See how we have 3 wildly different outcomes based on how the data is presented? #2 is the most accurate. #1 is close, and #3 is an outright lie.

If the validity of the data cannot be guaranteed, I dismiss it all.
 
Data can't be a little dirty and still have validity. That's like saying you can get a little pregnant.

The argument all along has been that those who haven't taken the shot make up almost all the covid cases.

At first it was 1%. Then later 10%. Then 20%. We've seen studies from the UK that had it at nearly a 50/50 split.
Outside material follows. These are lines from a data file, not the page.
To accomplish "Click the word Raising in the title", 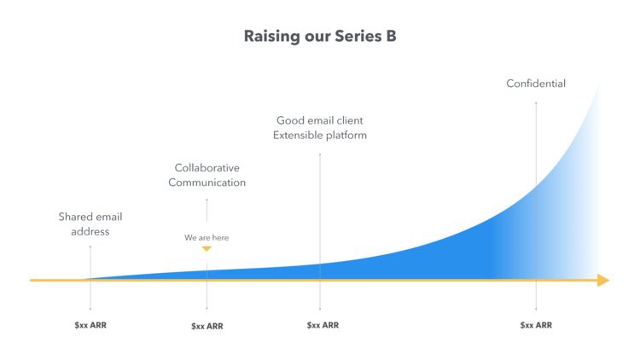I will (271, 37).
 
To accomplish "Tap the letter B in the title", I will (391, 37).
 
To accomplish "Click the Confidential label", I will (536, 84).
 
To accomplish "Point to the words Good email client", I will (320, 120).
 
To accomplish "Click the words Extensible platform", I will (320, 135).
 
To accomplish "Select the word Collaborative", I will (207, 168).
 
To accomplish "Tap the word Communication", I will (207, 183).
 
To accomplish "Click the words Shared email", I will (90, 217).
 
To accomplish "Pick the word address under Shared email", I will (90, 231).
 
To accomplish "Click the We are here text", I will (207, 237).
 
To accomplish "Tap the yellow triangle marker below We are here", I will (207, 249).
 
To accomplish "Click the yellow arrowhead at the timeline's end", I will (603, 280).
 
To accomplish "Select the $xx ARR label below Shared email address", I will (90, 325).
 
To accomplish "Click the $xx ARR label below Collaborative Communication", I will (207, 326).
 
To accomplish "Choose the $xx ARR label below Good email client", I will (323, 325).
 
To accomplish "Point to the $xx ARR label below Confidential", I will (536, 325).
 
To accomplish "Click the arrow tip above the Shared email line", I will (90, 246).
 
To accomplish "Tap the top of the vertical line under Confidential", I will (536, 102).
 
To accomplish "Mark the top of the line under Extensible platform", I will (320, 154).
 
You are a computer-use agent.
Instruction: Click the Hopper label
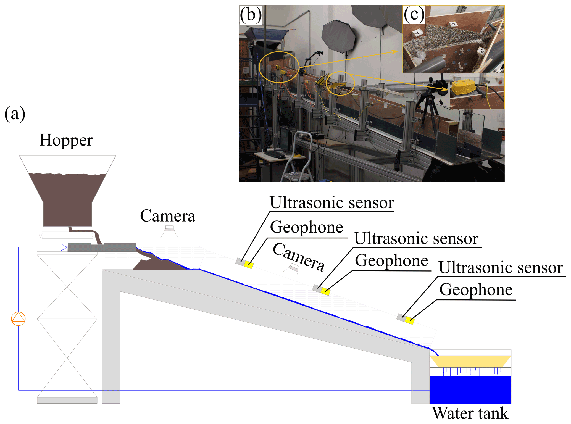66,140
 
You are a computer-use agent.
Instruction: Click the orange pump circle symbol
18,318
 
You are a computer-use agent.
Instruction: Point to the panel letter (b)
251,15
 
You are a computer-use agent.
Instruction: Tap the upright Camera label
167,216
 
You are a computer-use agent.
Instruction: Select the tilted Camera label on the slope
299,257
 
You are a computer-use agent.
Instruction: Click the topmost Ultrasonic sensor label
331,202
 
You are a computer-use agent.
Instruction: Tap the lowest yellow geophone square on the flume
410,320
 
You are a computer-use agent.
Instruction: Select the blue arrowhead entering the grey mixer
65,247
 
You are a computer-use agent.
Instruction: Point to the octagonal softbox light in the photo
339,36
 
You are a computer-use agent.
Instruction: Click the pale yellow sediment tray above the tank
470,361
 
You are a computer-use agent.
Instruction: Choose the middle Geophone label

Let's take a hypothetical: Let's say 100 covid cases are admitted.

20 have gotten the shot.

50 haven't gotten the shot.

30 are unknown.

Three ways that data can be counted:

1 - Toss out the unknowns. 20 have gotten the shot, 50 have not. So roughly 70% of patients have no shot, 30% do.

2 - Count all three statuses. So 20% have gotten the shot, 50% have not, and 30% are unknown.

3 - Put down all the unknowns as not having the shot. So 20% have taken the shot, 80% have not.


See how we have 3 wildly different outcomes based on how the data is presented? #2 is the most accurate. #1 is close, and #3 is an outright lie.

If the validity of the data cannot be guaranteed, I dismiss it all.
Unfortunately, this is not correct. That is a false dichotomy. In the real world, all data are imperfect. There are certainly cases where the data set is so bad it can't be used, but that is not often the case.
Hypotheticals aside (I understand your point, but I think you have probably exaggerated the proportion of unknowns, possibly to make your point salient?), again, what I am trying to get to is a resolution of the question rather than an outright dismissal without trying to answer your question.
Let me ask you an honest question: Do you want to know the proportions of unknown, or are you going to reject any attempt to reconcile that concern?
Edit: Adding a thought.. it would be possible to analyze the infection and diseased rate of the known vaccinated persons and do the same for the known unvaccinated and then test to see if the "shot status unknown" group showed any meaningful difference from either group. Essentially, use the unknown group as a control group and then run a comparison (ANOVA, Kruskall-Wallis, or even a Bayesian approach).